A petroleira representa 7,8% do Ibovespa, o que é menos da metade do peso da Vale na carteira do índice.

Petrobras, Rio de Janeiro

‘Achados’ do Ibovespa

A analista da Nova Futura reitera a necessidade de um olhar apurado para boas oportunidades dentro da carteira do Ibovespa, o que tende a acelerar os ganhos para além do índice.

“Apesar de os investidores visualizarem um desempenho do Ibovespa no acumulado do ano ainda abaixo, em especial quando comparado a produtos de renda fixa, saber fazer boas escolhas de ações dentro do índice assim como ter uma estratégia bem definida para isso, pode resultar em bons frutos”.

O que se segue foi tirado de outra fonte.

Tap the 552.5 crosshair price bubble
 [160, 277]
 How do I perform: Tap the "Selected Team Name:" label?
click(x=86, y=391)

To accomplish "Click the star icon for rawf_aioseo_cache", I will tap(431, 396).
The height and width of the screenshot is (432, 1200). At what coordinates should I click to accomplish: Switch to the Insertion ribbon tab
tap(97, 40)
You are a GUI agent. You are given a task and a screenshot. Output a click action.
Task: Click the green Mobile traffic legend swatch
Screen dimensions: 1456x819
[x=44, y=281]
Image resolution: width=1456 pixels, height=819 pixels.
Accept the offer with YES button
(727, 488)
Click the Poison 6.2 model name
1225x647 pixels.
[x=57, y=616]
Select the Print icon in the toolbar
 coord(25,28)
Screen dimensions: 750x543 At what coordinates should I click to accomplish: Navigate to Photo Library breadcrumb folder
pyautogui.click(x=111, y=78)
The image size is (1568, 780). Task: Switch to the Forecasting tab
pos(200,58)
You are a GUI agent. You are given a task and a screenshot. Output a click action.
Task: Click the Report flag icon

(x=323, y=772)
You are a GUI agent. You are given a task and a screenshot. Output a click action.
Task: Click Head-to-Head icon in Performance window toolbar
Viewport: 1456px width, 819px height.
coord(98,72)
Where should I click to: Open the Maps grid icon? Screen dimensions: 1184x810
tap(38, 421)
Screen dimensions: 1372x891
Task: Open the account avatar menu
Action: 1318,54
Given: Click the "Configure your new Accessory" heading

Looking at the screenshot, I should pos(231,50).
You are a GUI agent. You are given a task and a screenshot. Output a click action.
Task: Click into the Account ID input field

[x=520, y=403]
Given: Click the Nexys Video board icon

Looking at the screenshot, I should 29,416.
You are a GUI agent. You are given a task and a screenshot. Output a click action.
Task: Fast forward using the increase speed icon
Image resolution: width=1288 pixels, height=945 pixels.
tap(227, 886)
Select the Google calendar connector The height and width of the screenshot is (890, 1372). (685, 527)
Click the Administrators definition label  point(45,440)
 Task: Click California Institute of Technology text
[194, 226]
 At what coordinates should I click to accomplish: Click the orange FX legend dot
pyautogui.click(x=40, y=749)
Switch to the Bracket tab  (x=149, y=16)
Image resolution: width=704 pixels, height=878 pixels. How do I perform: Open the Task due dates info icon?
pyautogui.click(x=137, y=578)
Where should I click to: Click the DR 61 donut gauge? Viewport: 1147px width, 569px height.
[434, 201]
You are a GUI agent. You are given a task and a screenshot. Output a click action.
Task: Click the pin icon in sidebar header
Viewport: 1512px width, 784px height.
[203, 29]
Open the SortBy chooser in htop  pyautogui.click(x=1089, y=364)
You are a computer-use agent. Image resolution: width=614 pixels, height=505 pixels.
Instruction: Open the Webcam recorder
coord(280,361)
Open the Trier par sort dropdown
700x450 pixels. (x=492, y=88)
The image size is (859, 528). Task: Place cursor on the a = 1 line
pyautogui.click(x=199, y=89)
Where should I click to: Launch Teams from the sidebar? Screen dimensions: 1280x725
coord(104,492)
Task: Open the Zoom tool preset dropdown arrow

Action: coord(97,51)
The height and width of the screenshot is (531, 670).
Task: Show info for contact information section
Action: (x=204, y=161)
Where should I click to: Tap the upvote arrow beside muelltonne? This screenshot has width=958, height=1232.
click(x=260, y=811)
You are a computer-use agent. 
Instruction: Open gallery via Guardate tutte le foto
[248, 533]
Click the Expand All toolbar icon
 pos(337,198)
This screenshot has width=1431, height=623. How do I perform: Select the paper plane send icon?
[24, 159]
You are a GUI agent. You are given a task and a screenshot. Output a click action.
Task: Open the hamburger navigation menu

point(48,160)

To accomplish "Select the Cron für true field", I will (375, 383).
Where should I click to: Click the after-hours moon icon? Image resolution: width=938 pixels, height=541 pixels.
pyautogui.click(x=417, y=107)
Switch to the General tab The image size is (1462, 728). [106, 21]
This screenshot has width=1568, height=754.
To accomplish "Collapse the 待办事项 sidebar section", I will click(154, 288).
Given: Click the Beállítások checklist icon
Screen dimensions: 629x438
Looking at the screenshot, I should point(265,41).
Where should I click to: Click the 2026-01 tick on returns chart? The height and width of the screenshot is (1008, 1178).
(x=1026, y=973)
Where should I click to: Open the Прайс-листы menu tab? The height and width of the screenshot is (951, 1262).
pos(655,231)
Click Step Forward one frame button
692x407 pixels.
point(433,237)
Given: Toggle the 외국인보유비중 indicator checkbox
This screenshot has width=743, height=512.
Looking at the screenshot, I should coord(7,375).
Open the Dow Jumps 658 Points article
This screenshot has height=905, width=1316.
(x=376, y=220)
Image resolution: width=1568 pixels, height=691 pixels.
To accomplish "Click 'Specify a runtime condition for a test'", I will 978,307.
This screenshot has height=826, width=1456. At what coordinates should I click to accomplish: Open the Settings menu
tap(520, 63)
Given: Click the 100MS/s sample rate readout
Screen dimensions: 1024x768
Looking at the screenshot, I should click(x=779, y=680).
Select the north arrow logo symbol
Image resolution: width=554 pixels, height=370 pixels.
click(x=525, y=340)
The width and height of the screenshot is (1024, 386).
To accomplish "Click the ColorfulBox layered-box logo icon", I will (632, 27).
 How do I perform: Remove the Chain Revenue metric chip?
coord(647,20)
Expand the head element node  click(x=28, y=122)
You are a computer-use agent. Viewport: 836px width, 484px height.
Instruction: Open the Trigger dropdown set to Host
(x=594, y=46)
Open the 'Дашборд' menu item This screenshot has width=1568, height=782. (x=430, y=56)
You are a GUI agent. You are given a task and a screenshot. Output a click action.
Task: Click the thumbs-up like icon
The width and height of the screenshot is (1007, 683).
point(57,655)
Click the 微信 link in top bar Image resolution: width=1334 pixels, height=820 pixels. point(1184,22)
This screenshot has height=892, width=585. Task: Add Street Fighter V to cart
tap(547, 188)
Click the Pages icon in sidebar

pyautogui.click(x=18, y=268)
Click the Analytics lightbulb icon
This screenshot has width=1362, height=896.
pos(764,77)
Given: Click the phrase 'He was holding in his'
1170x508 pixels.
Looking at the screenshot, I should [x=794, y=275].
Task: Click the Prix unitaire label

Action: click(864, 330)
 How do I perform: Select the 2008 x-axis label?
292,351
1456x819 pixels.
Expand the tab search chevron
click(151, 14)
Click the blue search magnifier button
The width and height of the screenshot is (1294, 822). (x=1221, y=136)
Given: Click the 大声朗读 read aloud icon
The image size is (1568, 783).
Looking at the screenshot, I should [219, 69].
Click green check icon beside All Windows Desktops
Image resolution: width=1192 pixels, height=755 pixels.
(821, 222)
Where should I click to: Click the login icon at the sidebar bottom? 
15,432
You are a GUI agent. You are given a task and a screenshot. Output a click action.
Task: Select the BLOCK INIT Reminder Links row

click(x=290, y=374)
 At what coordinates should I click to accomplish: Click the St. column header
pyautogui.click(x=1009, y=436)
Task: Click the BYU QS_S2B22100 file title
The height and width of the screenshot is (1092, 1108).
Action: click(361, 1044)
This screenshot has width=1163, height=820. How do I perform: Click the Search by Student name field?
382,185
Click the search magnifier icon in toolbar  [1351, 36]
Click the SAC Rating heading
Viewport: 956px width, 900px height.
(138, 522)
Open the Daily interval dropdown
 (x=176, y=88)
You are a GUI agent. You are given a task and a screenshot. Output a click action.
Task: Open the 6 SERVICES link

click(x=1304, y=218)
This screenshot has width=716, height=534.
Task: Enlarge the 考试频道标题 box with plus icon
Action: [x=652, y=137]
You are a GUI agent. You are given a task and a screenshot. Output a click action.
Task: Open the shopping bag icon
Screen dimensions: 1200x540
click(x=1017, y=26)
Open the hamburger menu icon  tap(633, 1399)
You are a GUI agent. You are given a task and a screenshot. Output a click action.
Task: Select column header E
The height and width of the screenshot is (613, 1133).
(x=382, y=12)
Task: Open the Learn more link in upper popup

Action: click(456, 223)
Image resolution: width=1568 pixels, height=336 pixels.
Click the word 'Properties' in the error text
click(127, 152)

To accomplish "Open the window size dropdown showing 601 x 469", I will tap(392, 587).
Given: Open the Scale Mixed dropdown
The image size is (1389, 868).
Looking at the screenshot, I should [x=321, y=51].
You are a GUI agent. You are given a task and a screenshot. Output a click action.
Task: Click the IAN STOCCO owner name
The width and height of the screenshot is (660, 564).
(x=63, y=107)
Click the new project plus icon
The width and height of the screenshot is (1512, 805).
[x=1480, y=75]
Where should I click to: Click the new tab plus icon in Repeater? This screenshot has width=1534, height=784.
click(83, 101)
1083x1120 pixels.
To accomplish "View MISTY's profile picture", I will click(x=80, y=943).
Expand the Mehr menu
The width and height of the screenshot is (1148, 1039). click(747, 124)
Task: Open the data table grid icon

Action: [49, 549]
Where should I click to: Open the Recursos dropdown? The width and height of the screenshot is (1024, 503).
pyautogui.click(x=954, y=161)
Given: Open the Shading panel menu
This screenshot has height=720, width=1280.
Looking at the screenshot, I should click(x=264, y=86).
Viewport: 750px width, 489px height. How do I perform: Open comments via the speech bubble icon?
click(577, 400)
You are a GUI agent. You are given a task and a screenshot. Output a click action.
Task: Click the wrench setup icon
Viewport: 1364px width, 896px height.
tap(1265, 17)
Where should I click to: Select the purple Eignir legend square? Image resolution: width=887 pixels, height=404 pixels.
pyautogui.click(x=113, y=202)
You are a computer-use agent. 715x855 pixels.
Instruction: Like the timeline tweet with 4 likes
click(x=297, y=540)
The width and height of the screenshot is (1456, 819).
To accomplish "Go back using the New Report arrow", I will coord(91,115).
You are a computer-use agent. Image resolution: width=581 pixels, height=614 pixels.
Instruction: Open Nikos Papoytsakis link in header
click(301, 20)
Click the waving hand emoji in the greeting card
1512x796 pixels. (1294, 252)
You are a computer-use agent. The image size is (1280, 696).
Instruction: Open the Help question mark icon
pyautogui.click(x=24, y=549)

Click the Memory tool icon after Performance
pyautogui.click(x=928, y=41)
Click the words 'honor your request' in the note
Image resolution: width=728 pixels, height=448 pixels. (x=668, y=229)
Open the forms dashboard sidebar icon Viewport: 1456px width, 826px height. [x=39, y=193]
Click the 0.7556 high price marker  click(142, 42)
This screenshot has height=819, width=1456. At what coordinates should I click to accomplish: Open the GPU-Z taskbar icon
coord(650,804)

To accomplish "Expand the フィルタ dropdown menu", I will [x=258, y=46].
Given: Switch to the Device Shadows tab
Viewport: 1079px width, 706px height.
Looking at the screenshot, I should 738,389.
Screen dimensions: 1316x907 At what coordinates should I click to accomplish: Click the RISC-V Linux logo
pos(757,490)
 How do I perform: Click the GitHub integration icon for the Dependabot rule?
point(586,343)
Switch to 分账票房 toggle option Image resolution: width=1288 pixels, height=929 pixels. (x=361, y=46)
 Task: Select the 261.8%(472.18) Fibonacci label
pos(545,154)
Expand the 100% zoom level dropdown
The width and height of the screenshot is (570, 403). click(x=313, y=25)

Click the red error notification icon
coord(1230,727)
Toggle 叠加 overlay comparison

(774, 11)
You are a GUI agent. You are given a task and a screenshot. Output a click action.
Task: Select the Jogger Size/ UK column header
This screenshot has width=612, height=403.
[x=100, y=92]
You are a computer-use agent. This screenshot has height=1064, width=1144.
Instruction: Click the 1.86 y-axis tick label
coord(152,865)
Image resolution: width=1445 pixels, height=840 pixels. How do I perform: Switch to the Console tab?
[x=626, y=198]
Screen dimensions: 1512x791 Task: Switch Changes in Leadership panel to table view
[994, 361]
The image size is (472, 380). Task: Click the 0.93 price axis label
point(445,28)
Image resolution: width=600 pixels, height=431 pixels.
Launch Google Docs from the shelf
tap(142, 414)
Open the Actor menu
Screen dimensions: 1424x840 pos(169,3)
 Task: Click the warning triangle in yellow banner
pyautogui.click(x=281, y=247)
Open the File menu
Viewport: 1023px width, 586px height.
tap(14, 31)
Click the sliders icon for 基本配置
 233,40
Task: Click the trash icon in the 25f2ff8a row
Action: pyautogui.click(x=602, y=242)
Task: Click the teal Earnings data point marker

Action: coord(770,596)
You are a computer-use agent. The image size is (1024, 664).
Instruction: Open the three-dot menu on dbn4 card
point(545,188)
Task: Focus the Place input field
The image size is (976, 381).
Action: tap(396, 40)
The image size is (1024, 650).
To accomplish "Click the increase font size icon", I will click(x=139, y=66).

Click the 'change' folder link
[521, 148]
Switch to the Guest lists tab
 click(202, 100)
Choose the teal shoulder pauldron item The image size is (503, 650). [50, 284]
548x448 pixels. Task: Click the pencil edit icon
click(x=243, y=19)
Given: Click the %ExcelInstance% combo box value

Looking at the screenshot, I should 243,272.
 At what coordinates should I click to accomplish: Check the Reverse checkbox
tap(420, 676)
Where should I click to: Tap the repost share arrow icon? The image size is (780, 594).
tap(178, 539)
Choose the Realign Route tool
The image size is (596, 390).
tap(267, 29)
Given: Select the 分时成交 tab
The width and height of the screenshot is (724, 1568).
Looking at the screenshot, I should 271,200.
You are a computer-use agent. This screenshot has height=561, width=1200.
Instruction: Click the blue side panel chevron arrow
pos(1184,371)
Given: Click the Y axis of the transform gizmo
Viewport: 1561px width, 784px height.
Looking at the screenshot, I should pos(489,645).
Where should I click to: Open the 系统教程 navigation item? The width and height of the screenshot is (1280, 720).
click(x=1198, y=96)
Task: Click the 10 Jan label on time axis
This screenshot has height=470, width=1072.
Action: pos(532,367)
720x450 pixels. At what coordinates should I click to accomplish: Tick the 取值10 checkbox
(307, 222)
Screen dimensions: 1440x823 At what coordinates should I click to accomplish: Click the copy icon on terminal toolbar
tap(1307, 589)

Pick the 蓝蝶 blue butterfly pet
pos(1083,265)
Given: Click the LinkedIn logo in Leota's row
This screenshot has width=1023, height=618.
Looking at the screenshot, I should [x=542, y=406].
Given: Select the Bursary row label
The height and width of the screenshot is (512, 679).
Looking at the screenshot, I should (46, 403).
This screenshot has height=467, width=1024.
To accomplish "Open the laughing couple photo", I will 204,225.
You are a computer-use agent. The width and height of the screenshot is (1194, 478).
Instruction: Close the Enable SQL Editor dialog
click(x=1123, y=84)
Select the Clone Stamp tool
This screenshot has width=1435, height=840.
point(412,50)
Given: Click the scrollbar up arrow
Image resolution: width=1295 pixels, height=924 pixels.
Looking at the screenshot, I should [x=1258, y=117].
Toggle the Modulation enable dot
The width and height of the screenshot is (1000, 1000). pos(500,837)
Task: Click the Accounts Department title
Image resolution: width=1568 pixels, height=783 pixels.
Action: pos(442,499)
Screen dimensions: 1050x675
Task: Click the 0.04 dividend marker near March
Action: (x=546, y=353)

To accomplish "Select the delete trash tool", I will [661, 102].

Bruna Sene, analista da Nova Futura Investimentos.

No geral, analistas reiteram a visão positiva para a bolsa brasileira, assim como gestoras, a exemplo da RPS Capital e Ibiuna Investimentos.

Em sua carta mensal referente outubro, a Ibiúna apontou que algumas empresas brasileiras estão sendo negociadas em preços que mais que compensam o atual cenário. Dentre as ações deste grupo, foram aumentadas as posições em Eletrobras (ELET3), Casado (AURE3) e Localiza (RENT3), mantendo inalteradas as  posições em BB Seguridade (BBSE3), Copel (CPLE3), M. Dias (MDIA3) e shopping centers, como, Aliansce Sona (TAMBÉM3) e Iguatemi (IGTI11). Porém, Vale (VALE3) e Prio (PRIO3) tiveram reduções na alocação a fim de manter equilíbrio na carteira da gestora.

Por sua vez, a RPS Capital apontou estar confiante com o setor de construção civil focado em baixa renda, a exemplo de Direcional (DIRR3)MRV (MRVE3) e Tenda (TEND3), já que o entendimento da gestora é de que este é um “ótimo momento operacional, o que deve melhorar ainda mais com as revisões recentes do programa Minha Casa Minha Vida”.

A Sabesp (SBSP3) também é bem vista dado o valuation próximo das mínimas históricas e possibilidade de privatização nos próximos 18 meses, e a Oncoclínicas (ONCO3) por estar em um subsegmento do setor de saúde que mais se beneficia pela dinâmica de envelhecimento da população.

A gestora também aposta em bancos de investimentos e digitais, como, BTG Pactual (BPAC11), XP (XPBR31) e Banco de Pão (BPAN4), já que o entendimento é que estes devem se beneficiar de maneira mais rápida da queda de juros. A BRF (BRFS3) também tem viés positivo por ser beneficiada pela queda forte dos custos nos próximos 12 meses, a exemplo de grãos, frete marítimo e diesel. Já no setor de distribuição de combustível, Cosan (CSAN3) e Vibra (VBBR3) são citadas por se beneficiarem de uma maior estabilidade de preços praticada pela Petrobras – que também é investida pela gestora.